Exercise instructions — Select every line below containing the word "computer".

Collected data entries:

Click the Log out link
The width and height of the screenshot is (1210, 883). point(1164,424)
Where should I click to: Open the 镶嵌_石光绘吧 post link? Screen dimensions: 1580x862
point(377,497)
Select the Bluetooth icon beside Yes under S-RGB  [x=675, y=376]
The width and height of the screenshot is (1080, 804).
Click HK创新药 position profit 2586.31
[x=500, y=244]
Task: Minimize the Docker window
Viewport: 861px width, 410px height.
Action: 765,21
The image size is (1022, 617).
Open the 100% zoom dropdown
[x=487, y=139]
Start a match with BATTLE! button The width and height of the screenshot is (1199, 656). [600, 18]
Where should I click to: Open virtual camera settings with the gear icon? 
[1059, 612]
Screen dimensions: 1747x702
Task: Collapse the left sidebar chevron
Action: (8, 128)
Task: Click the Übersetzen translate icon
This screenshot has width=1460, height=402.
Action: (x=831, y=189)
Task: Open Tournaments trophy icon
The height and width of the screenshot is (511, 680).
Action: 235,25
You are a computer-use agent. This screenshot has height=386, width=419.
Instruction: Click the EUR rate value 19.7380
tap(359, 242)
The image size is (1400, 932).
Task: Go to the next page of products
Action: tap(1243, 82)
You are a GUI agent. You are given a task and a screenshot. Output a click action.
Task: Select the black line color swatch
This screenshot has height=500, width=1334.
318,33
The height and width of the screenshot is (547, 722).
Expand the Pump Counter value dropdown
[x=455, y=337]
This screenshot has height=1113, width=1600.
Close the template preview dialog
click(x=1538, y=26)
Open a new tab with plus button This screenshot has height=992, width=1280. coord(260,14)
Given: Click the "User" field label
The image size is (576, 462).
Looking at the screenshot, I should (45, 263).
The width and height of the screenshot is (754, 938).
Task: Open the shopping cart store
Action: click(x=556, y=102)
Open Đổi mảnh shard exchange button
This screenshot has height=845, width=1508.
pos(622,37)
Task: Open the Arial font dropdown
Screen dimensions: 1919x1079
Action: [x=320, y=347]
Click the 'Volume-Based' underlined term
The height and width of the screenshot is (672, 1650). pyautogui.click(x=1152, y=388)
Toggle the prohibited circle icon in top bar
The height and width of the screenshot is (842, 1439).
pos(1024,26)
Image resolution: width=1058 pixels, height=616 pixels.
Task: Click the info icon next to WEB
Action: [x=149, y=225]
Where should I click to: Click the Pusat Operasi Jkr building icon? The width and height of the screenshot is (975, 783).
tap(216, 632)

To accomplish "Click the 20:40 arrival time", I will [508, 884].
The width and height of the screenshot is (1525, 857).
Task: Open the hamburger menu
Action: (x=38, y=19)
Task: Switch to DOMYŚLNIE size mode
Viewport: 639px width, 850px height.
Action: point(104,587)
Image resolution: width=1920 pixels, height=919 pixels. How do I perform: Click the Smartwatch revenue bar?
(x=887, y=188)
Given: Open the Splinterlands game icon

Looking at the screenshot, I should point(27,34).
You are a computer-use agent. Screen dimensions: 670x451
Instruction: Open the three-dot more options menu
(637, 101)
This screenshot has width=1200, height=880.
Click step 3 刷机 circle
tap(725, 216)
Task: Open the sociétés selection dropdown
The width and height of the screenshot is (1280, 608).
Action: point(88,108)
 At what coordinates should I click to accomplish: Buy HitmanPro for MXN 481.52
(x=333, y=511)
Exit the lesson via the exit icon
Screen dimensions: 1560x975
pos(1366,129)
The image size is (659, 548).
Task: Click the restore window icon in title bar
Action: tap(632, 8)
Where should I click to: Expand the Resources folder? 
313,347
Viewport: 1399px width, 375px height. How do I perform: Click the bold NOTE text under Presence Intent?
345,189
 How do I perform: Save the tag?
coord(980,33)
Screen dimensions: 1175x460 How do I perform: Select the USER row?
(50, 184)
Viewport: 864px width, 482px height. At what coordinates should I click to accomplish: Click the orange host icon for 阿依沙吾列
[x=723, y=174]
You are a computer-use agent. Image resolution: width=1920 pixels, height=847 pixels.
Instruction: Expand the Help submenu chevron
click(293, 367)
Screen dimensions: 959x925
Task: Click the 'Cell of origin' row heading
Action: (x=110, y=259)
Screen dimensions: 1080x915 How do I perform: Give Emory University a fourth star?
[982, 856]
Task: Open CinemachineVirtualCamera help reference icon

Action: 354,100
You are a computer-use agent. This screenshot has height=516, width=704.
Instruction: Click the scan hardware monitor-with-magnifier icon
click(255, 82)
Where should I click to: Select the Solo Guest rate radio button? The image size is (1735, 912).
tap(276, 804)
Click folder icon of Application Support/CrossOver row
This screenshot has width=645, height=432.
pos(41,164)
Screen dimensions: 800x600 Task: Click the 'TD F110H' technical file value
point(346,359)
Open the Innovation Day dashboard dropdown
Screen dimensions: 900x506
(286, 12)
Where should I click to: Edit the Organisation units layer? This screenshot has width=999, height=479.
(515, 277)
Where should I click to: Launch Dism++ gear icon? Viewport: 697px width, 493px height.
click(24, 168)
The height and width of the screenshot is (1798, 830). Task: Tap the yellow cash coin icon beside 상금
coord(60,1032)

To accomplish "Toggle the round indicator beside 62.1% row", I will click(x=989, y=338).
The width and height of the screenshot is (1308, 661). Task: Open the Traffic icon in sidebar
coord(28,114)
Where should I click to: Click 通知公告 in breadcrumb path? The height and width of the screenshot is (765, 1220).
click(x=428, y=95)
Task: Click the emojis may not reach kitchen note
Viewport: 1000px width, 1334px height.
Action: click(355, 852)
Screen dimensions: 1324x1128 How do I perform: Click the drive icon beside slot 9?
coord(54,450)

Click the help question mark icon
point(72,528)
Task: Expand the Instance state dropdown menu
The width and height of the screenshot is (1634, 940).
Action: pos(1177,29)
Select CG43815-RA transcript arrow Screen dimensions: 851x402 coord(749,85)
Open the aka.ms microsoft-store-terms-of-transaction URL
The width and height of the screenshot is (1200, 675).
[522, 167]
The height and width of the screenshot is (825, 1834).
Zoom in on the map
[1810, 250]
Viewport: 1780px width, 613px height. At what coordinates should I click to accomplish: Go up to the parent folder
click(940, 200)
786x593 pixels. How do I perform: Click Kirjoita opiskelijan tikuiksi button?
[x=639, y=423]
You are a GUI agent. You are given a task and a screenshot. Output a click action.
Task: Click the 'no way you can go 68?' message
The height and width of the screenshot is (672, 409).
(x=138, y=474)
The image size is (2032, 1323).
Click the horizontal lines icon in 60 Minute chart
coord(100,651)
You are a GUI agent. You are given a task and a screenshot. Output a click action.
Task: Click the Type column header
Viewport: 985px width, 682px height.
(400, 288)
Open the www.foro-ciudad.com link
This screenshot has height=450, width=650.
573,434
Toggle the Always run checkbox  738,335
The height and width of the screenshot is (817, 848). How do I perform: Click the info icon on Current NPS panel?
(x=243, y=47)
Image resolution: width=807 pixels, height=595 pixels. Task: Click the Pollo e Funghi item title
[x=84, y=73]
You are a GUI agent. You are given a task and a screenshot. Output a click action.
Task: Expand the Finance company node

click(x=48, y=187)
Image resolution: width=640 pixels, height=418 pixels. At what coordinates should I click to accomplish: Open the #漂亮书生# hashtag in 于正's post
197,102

Exercise result —
You are a computer-use agent. This screenshot has height=386, width=419.
You are a computer-use agent. Screen dimensions: 670x451
You are a computer-use agent. Image resolution: width=1920 pixels, height=847 pixels.
You are a computer-use agent. This screenshot has height=516, width=704.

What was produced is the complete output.